Today, Thursday, an Egyptian court sentenced Mahmoud Ezzat, who was the acting general guide of the Muslim Brotherhood, a life sentence, months after he was arrested in an apartment in Cairo.

The security forces arrested Ezzat last August during a raid on an apartment in the Fifth Settlement, east of Cairo, in a new blow to the group targeted by the authority since 2013 when the current President Abdel Fattah El-Sisi (then Minister of Defense) led a military coup that disrupted the constitution and dismissed the elected President Mohamed Morsi.
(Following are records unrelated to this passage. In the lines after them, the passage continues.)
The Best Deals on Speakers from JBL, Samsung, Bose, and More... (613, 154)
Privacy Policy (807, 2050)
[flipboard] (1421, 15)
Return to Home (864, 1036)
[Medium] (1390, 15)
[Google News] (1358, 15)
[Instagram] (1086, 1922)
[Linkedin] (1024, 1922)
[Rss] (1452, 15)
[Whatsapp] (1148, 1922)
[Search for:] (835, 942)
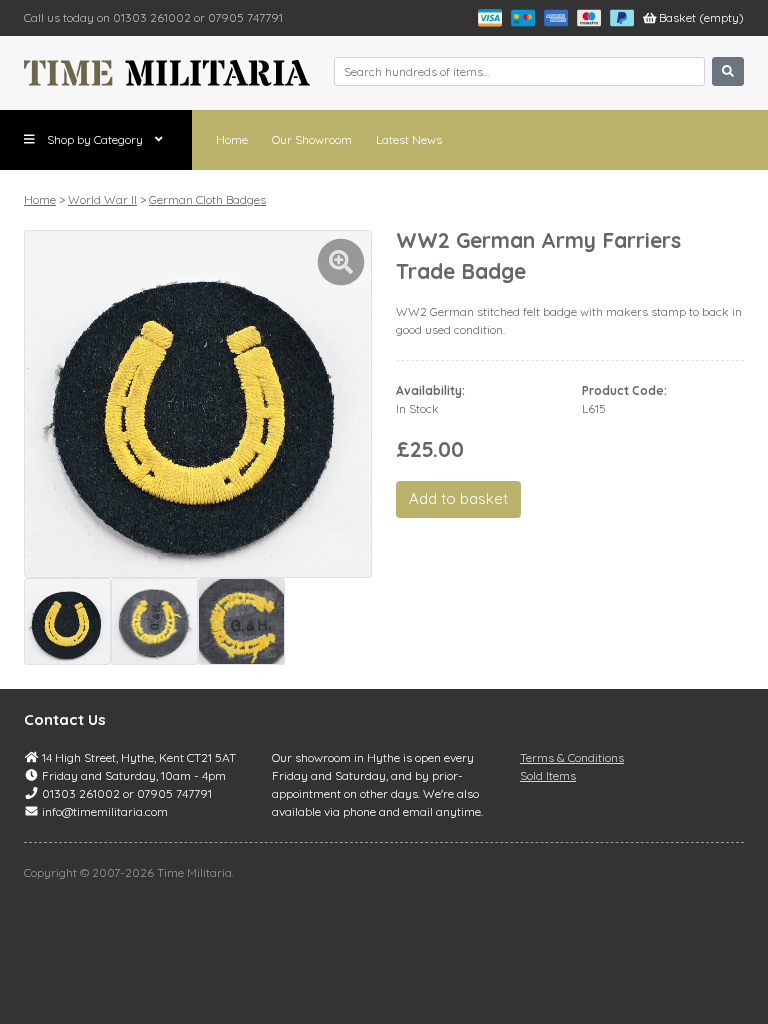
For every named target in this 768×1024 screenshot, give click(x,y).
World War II (102, 199)
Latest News (409, 139)
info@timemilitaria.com (105, 811)
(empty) (701, 17)
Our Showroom (312, 139)
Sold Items (548, 775)
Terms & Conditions (572, 757)
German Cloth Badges (207, 199)
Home (232, 139)
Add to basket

Who used to belong to the group.

A judicial source said that the ruling issued against Ezzat was based on his conviction in the case known in the media as the events of the Guidance Bureau, as he was accused of several charges, including incitement to violence and providing weapons during clashes outside the group's headquarters between its supporters and opponents in 2013.

Life imprisonment sentences were also issued earlier against a number of Muslim Brotherhood leaders in the same case.

The case relates to clashes on June 30, 2013, in front of the Guidance Office (the group's highest executive body), in the suburb of Mokattam, southeast of Cairo, between supporters and opponents of the group, which resulted in the killing of 9 people and wounding 91 others.

After the arrest of the Muslim Brotherhood’s guide, Mohamed Badie, in August 2013, his deputy, Ezzat, was appointed as the acting guide, and after Ezzat’s arrest last year, the group chose Ibrahim Munir, who resides outside Egypt, as the acting guide.

Since the overthrow of Morsi, who was the first elected civilian president in Egypt, the authorities have continued pursuit campaigns targeting leaders and cadres of the group and charged them with terrorism-related charges, which the group denies and considers it a persecution of it.